Mr Johnson had promised to publish a new foreign and defence strategy before the UK’s final separation from the EU at the end of December. This has been postponed in favour of an announcement of a big increase in defence spending. The prime minister lives in the first Elizabethan age. If anyone imagined Brexit would diminish the UK, his “global Britain” vision is proof otherwise. For European power, we must now read world power.

The exceptionalism belongs to the Rule Britannia school of foreign policy. It’s all about flag waving, cheering people up and, if ever Europe comes into view, reminding them that Britain won the war. The planned foray east of Suez is rich in imperial nostalgia. The rhetoric is miles distant from reality. 

The extra £16.5bn Mr Johnson has committed to defence over the next few years will usefully fill shortfalls in the existing budget. It will also pay for some new projects in cyber security and space. It will not be transformational. Expensive aircraft carriers and an even more expensive nuclear deterrent have still to be paid for by a hollowing out of less glamorous capabilities.

So next year’s expedition will be brief. The navy is short of the costly F35 aircraft that sit on the deck of the Queen Elizabeth. It lacks support ships to sustain the carrier for long periods at sea. Doubtless the exercise will anger Beijing, but it is not about to dent China’s strategic calculus.

The UK gave up its global power pretensions at the end of the 1960s when it realised it could not afford a military presence east of Suez. This supposedly infamous retreat directed resources to the defence of Europe. At the time, the government was spending 6 per cent of its national income on defence. The comparable figure now is a little above 2 per cent.

Mr Johnson’s increase carries its own cost. The UK’s generous aid budget has until now been one of a handful meeting the UN target of 0.7 per cent of national income. It makes a unique contribution both to global development and security and to the country’s international standing. It embeds humanitarian values in practical policy. With the budget now to be cut to pay for the new military hardware, the UK will be no less a loser than the world’s poorest nations. 

Brexit will change many things. The facts of geopolitics are not among them. The international threats facing the UK, and the options to counter them, will not alter on January 1 2021. As a sizeable European power with far-flung trade and investment ties, the nation’s interests reside above all in a rules-based global order. In an age of upheaval, international treaties, shared security and multilateral agreements are not matters of political choice or philosophy, but bulwarks of security and prosperity.

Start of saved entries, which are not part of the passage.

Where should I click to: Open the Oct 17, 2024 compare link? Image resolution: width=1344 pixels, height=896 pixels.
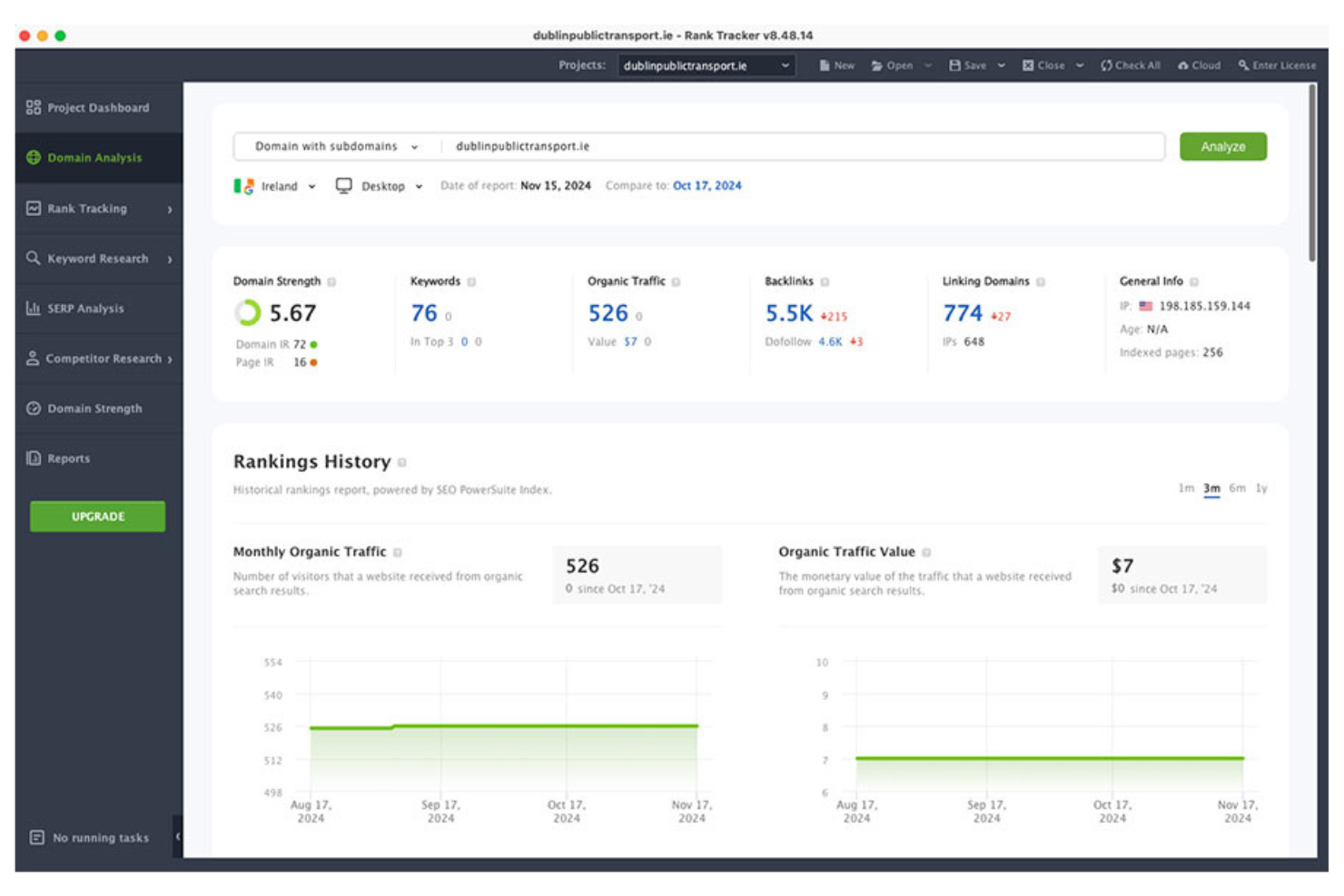[x=707, y=185]
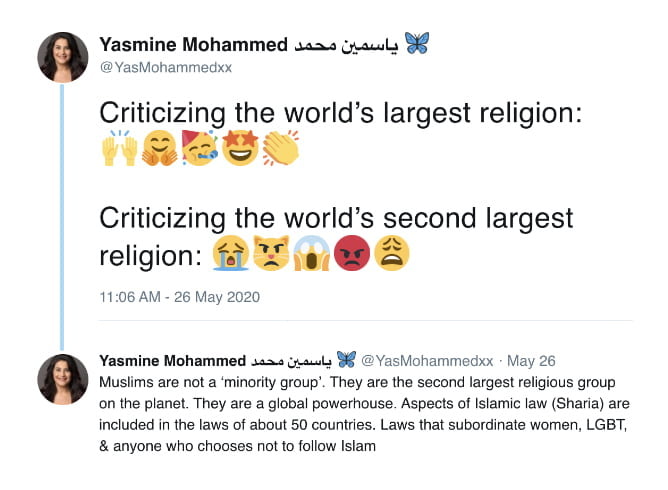This screenshot has width=668, height=490.
Task: Click the May 26 date on the reply
Action: coord(534,360)
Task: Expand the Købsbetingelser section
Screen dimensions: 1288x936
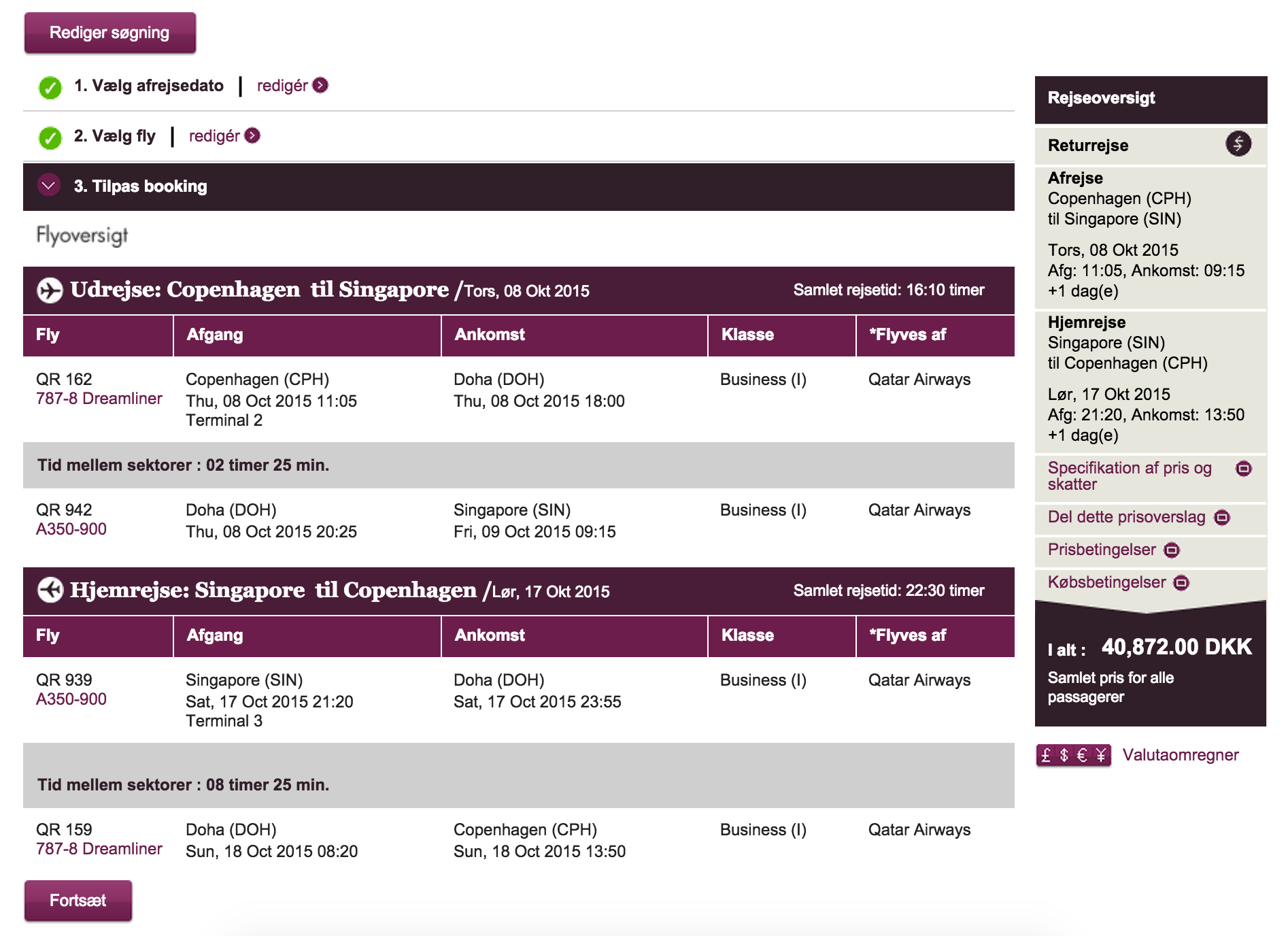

Post-Brexit, the UK must look to the same partners. National defence remains embedded in the close military and intelligence relationship with the US under the umbrella of the Nato alliance. Confronting today’s security threats — from Russian revanchism, violent upheaval in the Middle East, uncontrolled migration, cyber attacks, Islamist terrorism and cross-border criminals — is an endeavour shared with the rest of Europe. 

These two pivotal relationships have been weakened by Brexit. Without a seat in Brussels, the UK has less leverage with the US. Antony Blinken, selected by president-elect Joe Biden as US secretary of state, looks to Germany as Washington’s most important European ally. The UK has given up its untrammelled access to European terrorist and criminal databases and its voice in shaping the response to the shared threats.

The question policymakers have to grapple with is how to sustain distinct British influence as the US administration refurbishes its partnership with the EU27. The increase in defence spending was intended as a downpayment — an assurance to Washington that the UK will maintain its contribution to alliance defence. To the same end, intelligence and law-enforcement chiefs are nurturing informal channels of co-operation with their European counterparts.

The infuriating paradox in all this is that Mr Johnson’s braggadocio hides rather than amplifies the considerable contribution the UK still has to offer in support of a liberal world order. Its economy ranks in the top 10, it has first-rate intelligence agencies, a formidable diplomatic service and defence forces that can keep the peace as well as fight. It is a member of the world’s important clubs. This is in addition to the soft power accumulated by its universities, creative industries and global cultural connections. 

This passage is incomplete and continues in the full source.